Death Cab For Cutie - Thank You For Today

Death Cab For Cutie has been a band for 20 years (!!!). In that time, they've only gone through one major personnel change—the departure of Chris Walla in 2014. Though Ben Gibbard has always been the group's primary songwriter, it just felt different after the beloved guitarist/producer parted ways with the indie rockers. But after recruiting some new blood in Dave Depper and Zac Rae, DCFC's ninth studio album, Thank You For Today, sounds more like their older catalog than anything else they've released in the last decade. And that's a good thing.

The 1975 - A Brief Inquiry Into Online Relationships

The 1975 seem to re-revolutionize their sound on every album, and A Brief Inquiry Into Online Relationships is no exception. The band's third album seems to meld the best parts of its predecessors—2013's The 1975 and 2016's I Like It When You Sleep, For You Are So Beautiful Yet So Unaware Of It—while also introducing elements of jazz ("Sincerity is Scary"); paying homage to electro-greats Radiohead ("The Man Who Married a Robot/Love Theme"), and seeing Matty Healy open up about his drug addiction more than ever ("It's Not Living (If It's Not With You)"). With such an awe-inspiring album under their belts, we can't wait to see what they have in store for next year's Notes On A Conditional Form.

Arctic Monkeys - Tranquility Base Hotel & Casino

Arctic Monkeys have continued to evolve since releasing their debut album, Whatever People Say I Am, That's What I'm Not, in 2006. They've grown from carefree Brit pop kids to heady grown ups exploring their influences, and in Tranquility Base Hotel & Casino, that influence is David Bowie. The 11-song collection sees the band dabbling in glam and lounge rock, as frontman Alex Turner trades in his guitar for a piano. Though admittedly less accessible than its predecessors, this album shows a band unafraid to take risks and discover new aspects of its sound. And that's something to celebrate.

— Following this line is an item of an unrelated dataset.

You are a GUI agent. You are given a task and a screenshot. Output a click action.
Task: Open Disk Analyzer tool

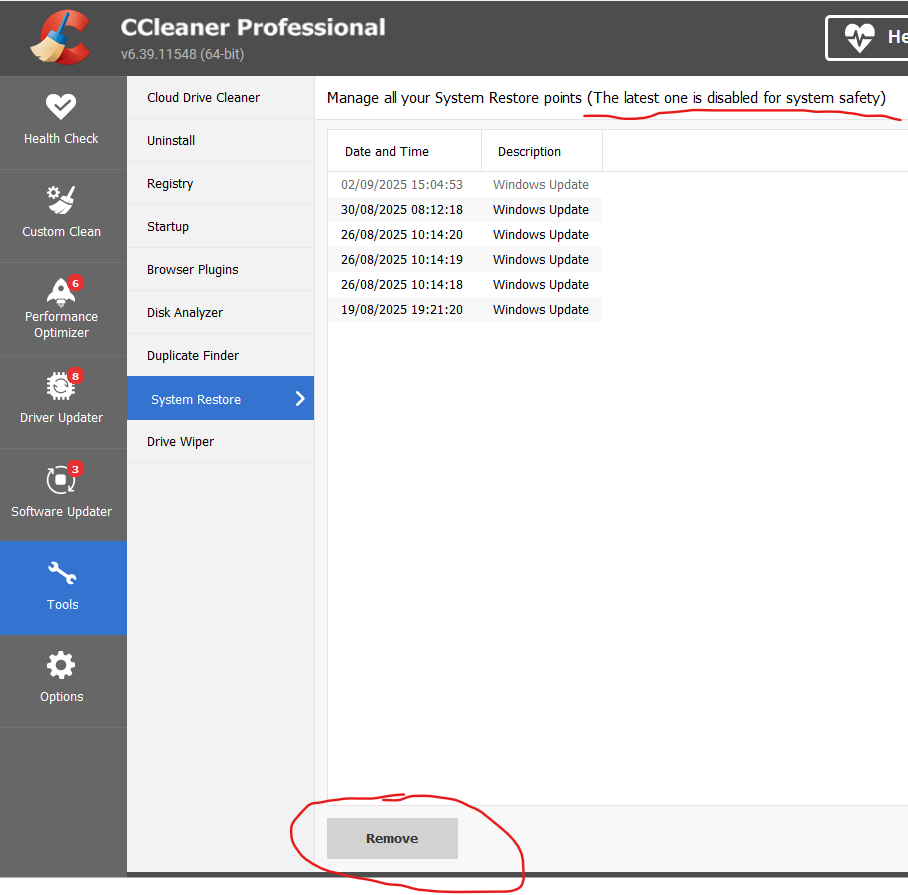(x=185, y=313)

Florence + The Machine - High As Hope

Florence + The Machine's fourth studio album, High As Hope, saw bandleader Florence Welch do something she's never done before: act as co-producer. Despite admitting she fell ill from being so far into the process from start to finish (she's a self-proclaimed control freak), the result is another collection of beautiful, poetic songs straight from the heart.